SERANG, RADARBANTEN.CO.ID – Harga beras yang saat ini masih tinggi disebut akibat harga gabah dan pupuk yang juga mengalami kenaikan.
Kepala Dinas Koperasi UMKM Perindustrian dan Perdagangan Kota Serang Wahyu Nurjamil tak menampik bahwa harga beras di Kota Serang saat ini terus mengalami kenaikan yang signifikan.
Menurutnya, kenaikan harga beras yang cukup tinggi saat ini diakibatkan dari harga gabah dan pupuk yang turut mengalami kenaikan.
“Kalau secara harga sekarang memang sedang mengalami kenaikan, hasil pantauan kita di distributor dan pasar itu ada pengaruh dari kenaikan pupuk, dan harga gabah juga,” ujarnya.
Ia mengaku, stok beras di Kota Serang saat ini masih terbilang aman, baik yang berada di Badan Urusan Logistik (Bulog) maupun yang berada di distributor.
“Dari pusat juga ada pengiriman beras sebanyak 250 ton untuk enam Kecamatan di Kota Serang, sementara ini semua barang relatif stabil, hanya beras saja yang mengalami kenaikan,” ucapnya.

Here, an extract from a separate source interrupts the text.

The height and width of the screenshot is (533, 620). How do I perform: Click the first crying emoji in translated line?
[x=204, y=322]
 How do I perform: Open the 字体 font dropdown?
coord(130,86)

Sebelumnya diberitakan, Harga beras di Pasar Induk Rau (PIR) Kota Serang hingga saat ini belum ada penurunan harga. Akibatnya, para pedagang pun mengeluhkan omzet yang saat ini menurun.
Berdasarkan pantauan di lapangan, harga beras dengan kualitas medium saat ini berada di angka Rp15 ribu per kilogramnya, untuk kualitas beras sedang di angka Rp14 ribu per kilogramnya. Sementara untuk beras dengan kualitas standar di angka Rp13 ribu per kilogram.

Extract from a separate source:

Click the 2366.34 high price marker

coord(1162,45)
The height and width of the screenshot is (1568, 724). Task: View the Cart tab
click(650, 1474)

Kenaikan harga beras yang tak kunjung turun itu, diyakini akibat dampak musim kemarau yang sudah melanda dua bulan lalu.
Salah satu pedagang beras di Pasar Induk Rau, Bahrudin mengatakan, saat ini harga beras masih cenderung stabil dan belum ada kenaikan.
Biasanya, menurut Bahrudin, harga beras dalam satu harinya terus mengalami kenaikan sebesar Rp200. Kenaikan itu juga diakui membuat banyak para pembeli mengeluh.
“Bulan November dan Desember 2023 kayaknya akan meledak (harga beras) karena masa tanam dan musim kemarau,” ujar Bahrudin, Kamis 5 Oktober 2023.
Kenaikan harga beras itu juga, lanjut Bahrudin, berimbas pada daya beli masyarakat. Pasalnya, pembeli beras di tempatnya itu biasanya membeli satu karung beras, namun dengan ada kenaikan harga ini, pembeli hanya membeli setengah karung beras saja.
“Makanya konsumen itu banyak mengeluh kok harganya naik terus. Ya, info dari sana naik jadi mau tidak mau kita naikin, masa di produsen naik kita harganya tetap,” ucapnya.